Sala de comunicaciones (Wire Room, 2022) se parece mucho a Hot Seat: En la mira (Hot Seat, 2022), la película con Mel Gibson y también Kevin Dillon. No se parecen solo por la participación del hermano gordo de Matt Dillon, sino porque todo sucede en una sala con un personaje sentado en una silla frente a una pantalla.
En esta ocasión, la historia trae al agente Mueller (Bruce Willis), director de un centro de vigilancia de criminales peligrosos. Junto al nuevo agente Justin Rosa (Kevin Dillon), deben monitoear al traficante de armas Eddie Flynn (Oliver Trevena), de un equipo SWAT integrado por policías corruptos, que quieren matarlo y destruir pruebas incriminatorias.

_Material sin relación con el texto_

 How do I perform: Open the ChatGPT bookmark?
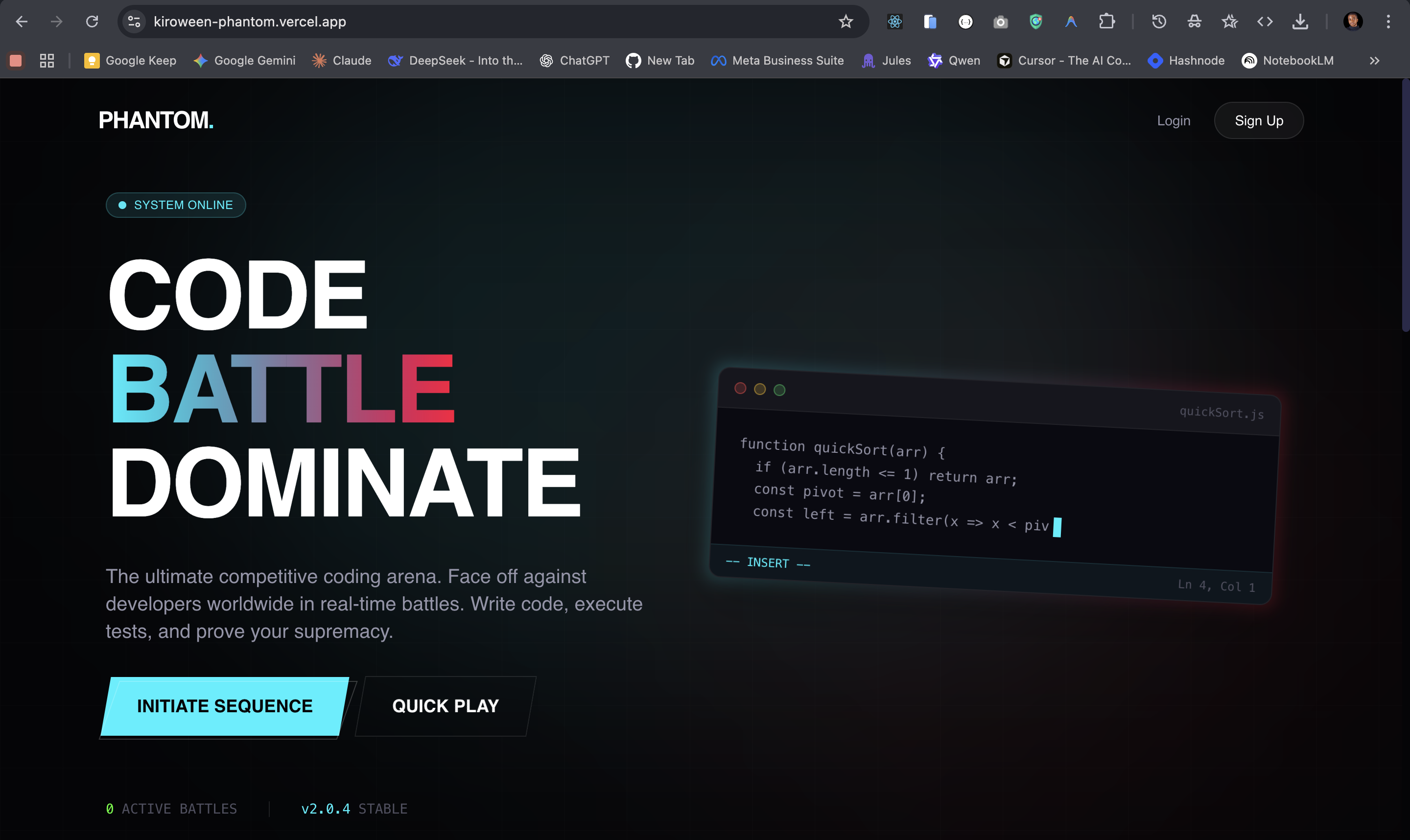575,61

Dirigida por Matt Eskandari y con guion de Brandon Stiefer, la película cuenta con malas decisiones de dirección, un montaje hecho a las apuradas y una puesta en escena sencillamente confusa. A esto se suman errores groseros de continuidad que le restan seriedad a una producción que ya estaba destinada a la clase B.

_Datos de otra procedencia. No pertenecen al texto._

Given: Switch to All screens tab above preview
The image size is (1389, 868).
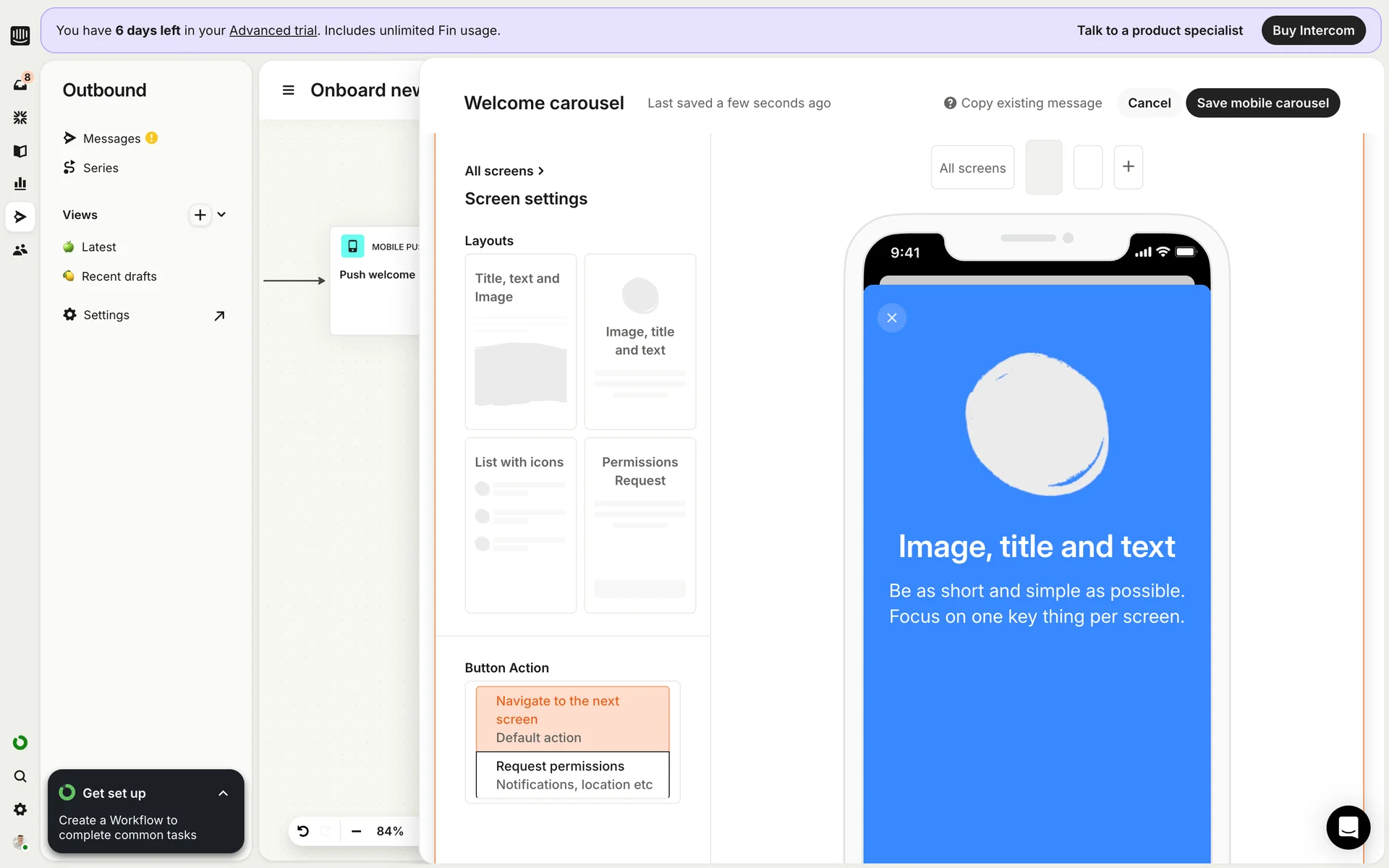Looking at the screenshot, I should [x=972, y=168].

La presencia de Bruce Willis y Kevin Dillon se desperdicia. Sus personajes, que podrían haber sido el eje de la tensión dramática, resultan planos y carentes de química. La teoría de que filmaron sus escenas por separado cobra fuerza con el correr de los minutos. Como en el film con Mel Gibson, el protagonista es Dillon, y el veterano actor de renombre aparece sólo unos minutos en escenas marginales al relato.
Este tipo de películas sigue una lógica interna similar: una primera escena con el astro del poster, luego el tipo desaparece y la historia es contada por el actor secundario. La estrella aparece esporádicamente (hablando por teléfono la mayoría de las veces), para reaparecer en el final como “colaboración” al verdadero protagonista en la resolución del conflicto.
Sala de comunicaciones tenía el potencial para ser una película de acción al menos entretenida, con una premisa interesante. Sin embargo, la producción falla en todos los aspectos, siendo otra película mediocre con estrellas del cine de acción de antaño, con tendencia al olvido.